• _Data entries_
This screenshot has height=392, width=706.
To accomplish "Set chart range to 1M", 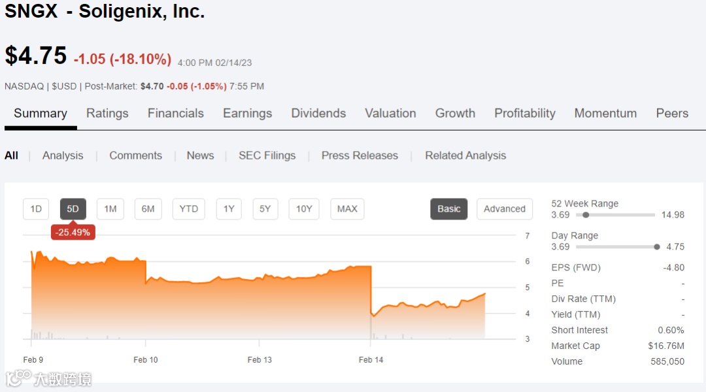I will pyautogui.click(x=110, y=209).
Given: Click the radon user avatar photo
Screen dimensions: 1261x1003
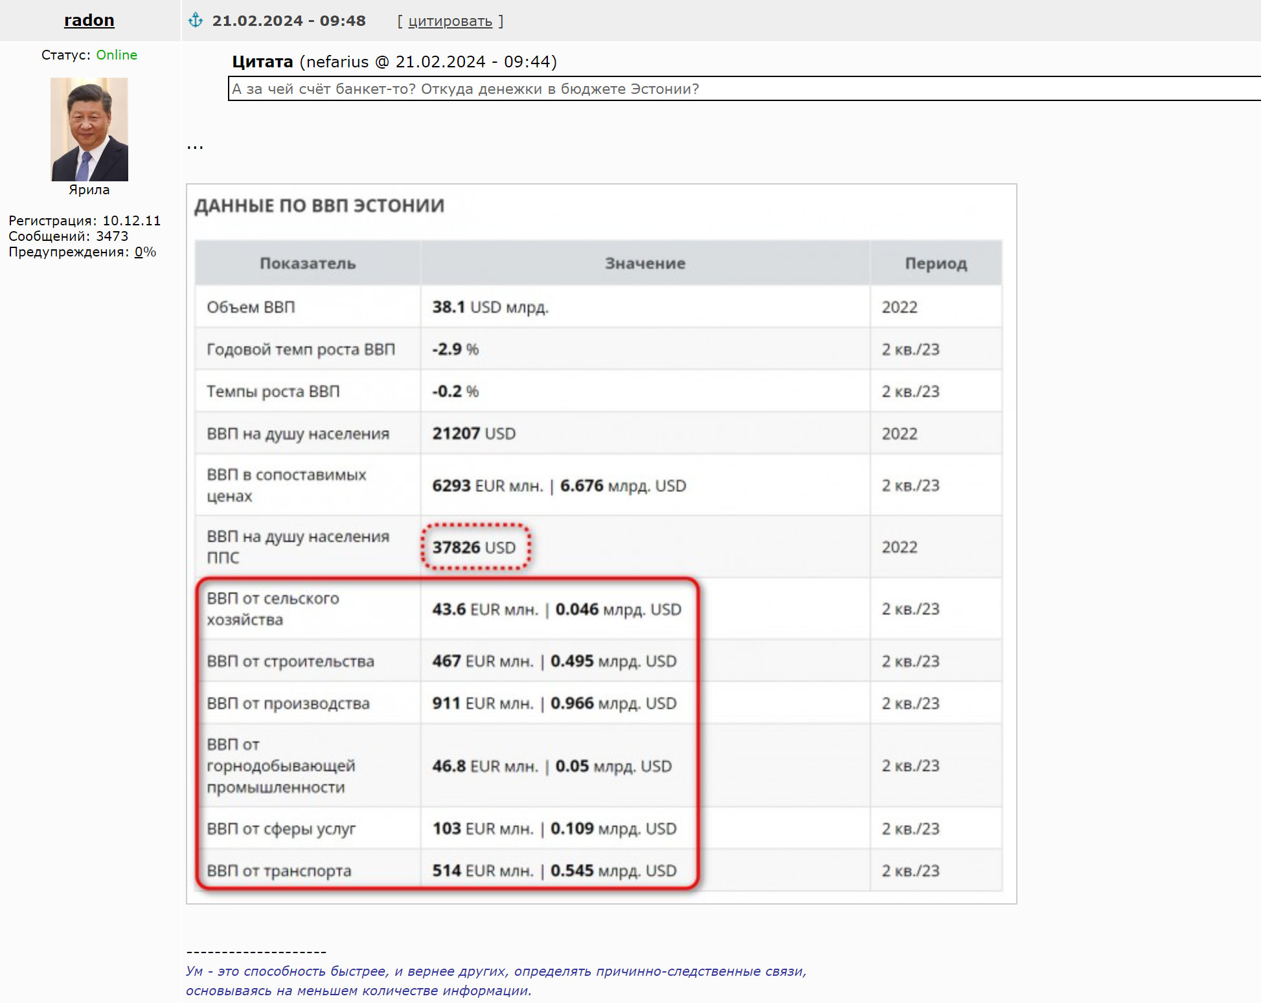Looking at the screenshot, I should click(x=89, y=129).
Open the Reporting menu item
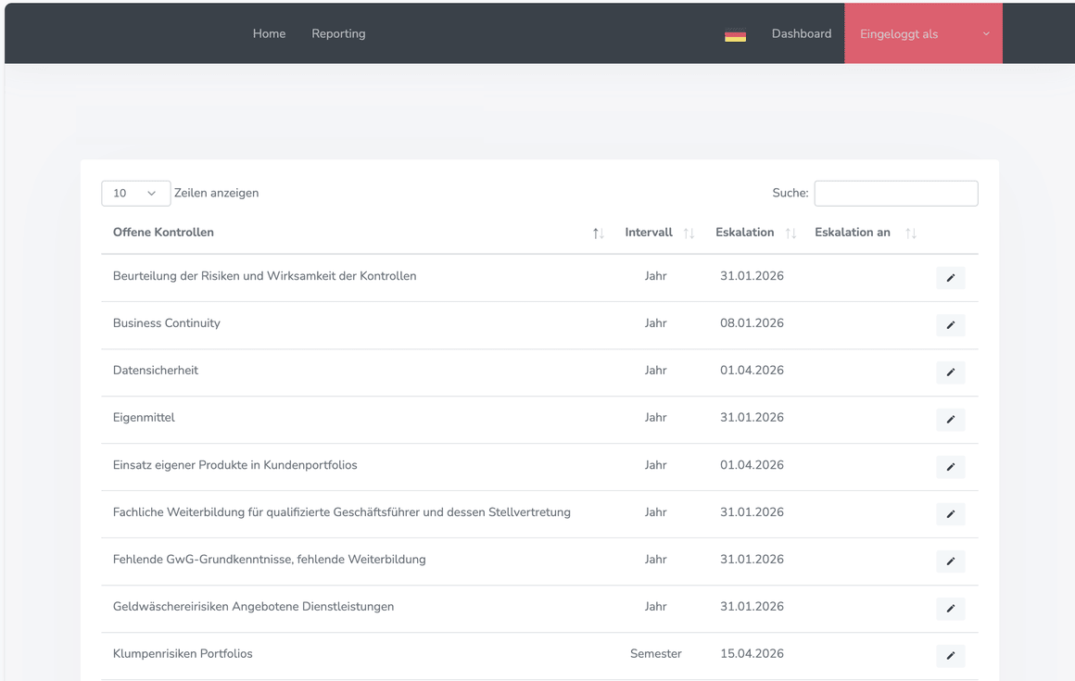 [x=338, y=33]
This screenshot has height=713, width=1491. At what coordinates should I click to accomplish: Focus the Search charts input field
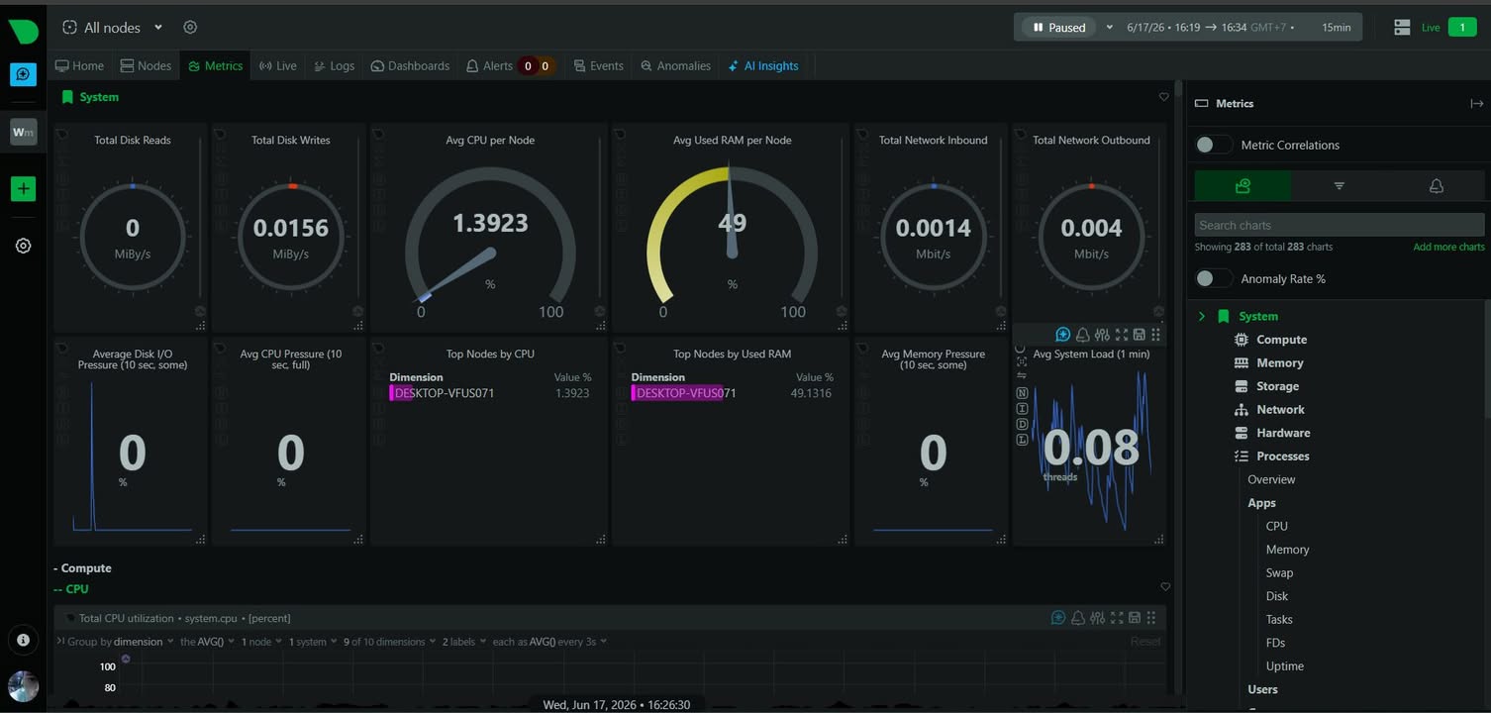click(x=1339, y=225)
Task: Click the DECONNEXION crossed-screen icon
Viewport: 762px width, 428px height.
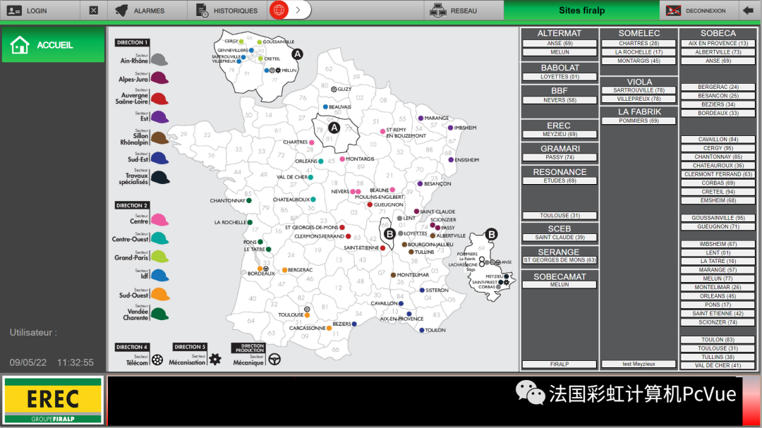Action: tap(673, 10)
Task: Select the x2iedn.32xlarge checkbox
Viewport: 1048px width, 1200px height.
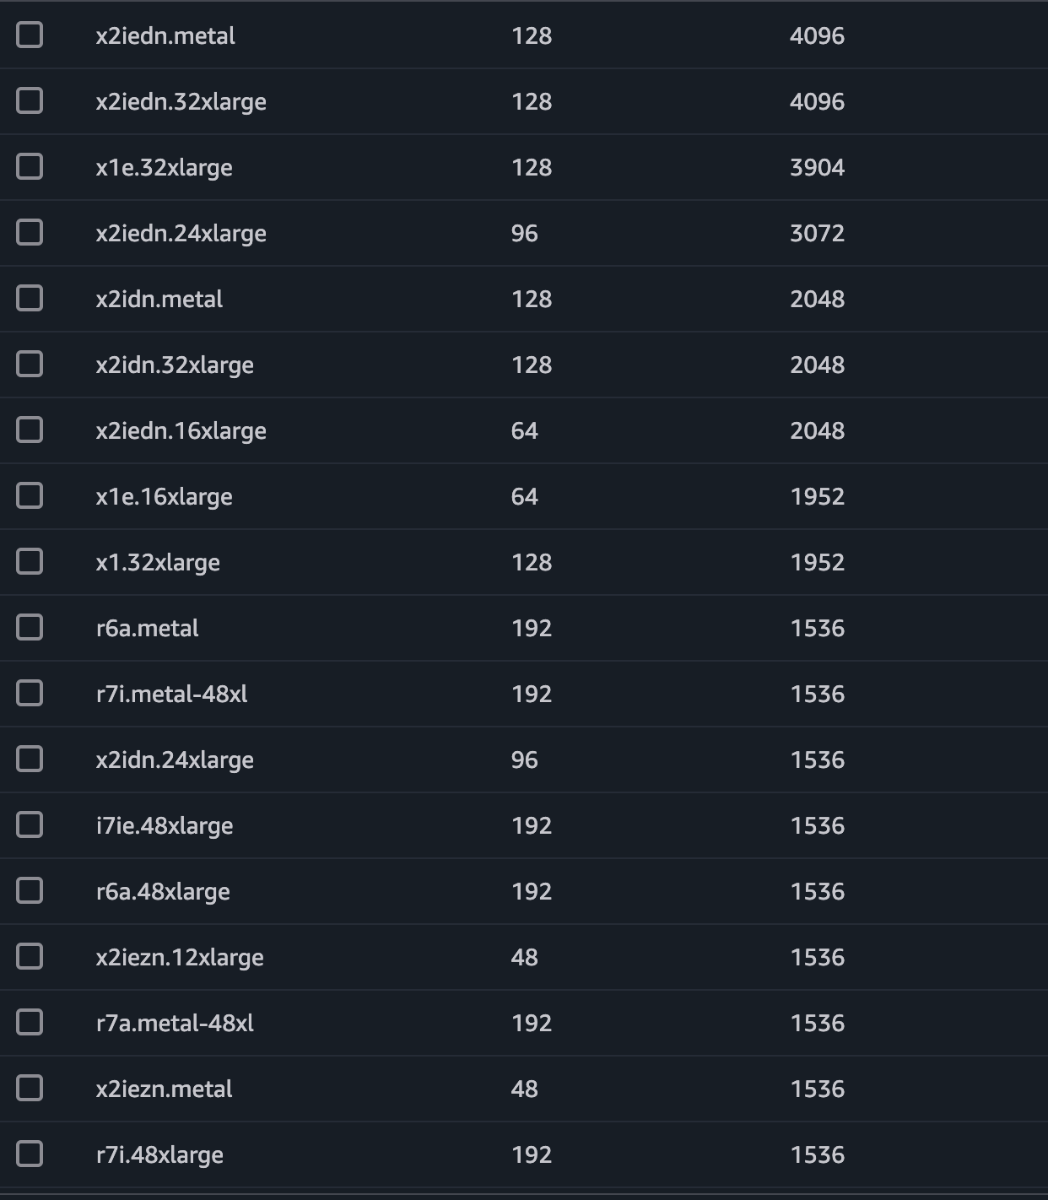Action: (30, 100)
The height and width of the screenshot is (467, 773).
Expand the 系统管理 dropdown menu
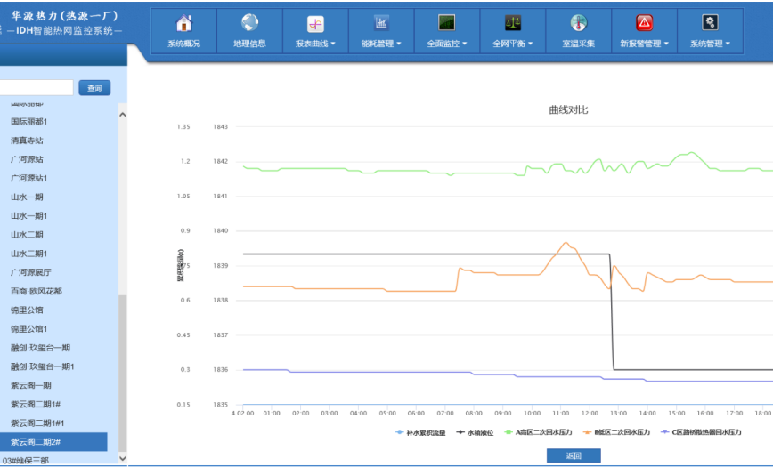tap(710, 44)
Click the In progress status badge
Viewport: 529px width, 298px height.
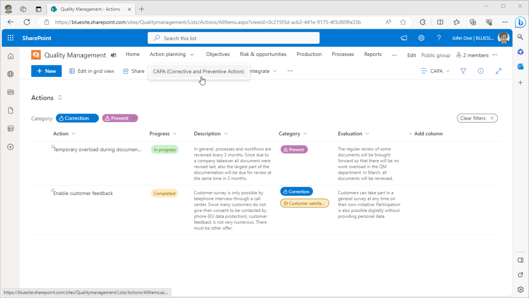tap(164, 150)
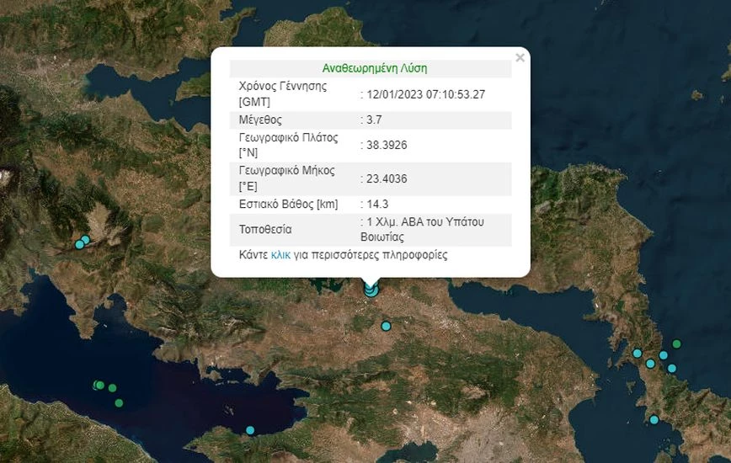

• _WHAT TO DO_
Only one stretch of the entries above is needed: the lines from the one containing "Given: Click the radon user avatar photo" through the one containing "The height and". Copy it exactly, without the pictures.

• _RESPONSE TO THE TASK_
Given: Click the radon user avatar photo
Screen dimensions: 1261x1003
Looking at the screenshot, I should click(x=89, y=129).
Open the Reporting menu item
 [x=338, y=33]
This screenshot has height=713, width=1491. At what coordinates should I click to accomplish: Focus the Search charts input field
click(x=1339, y=225)
Task: Click the DECONNEXION crossed-screen icon
Viewport: 762px width, 428px height.
Action: tap(673, 10)
Task: Select the x2iedn.32xlarge checkbox
Viewport: 1048px width, 1200px height.
Action: (30, 100)
The height and width of the screenshot is (467, 773).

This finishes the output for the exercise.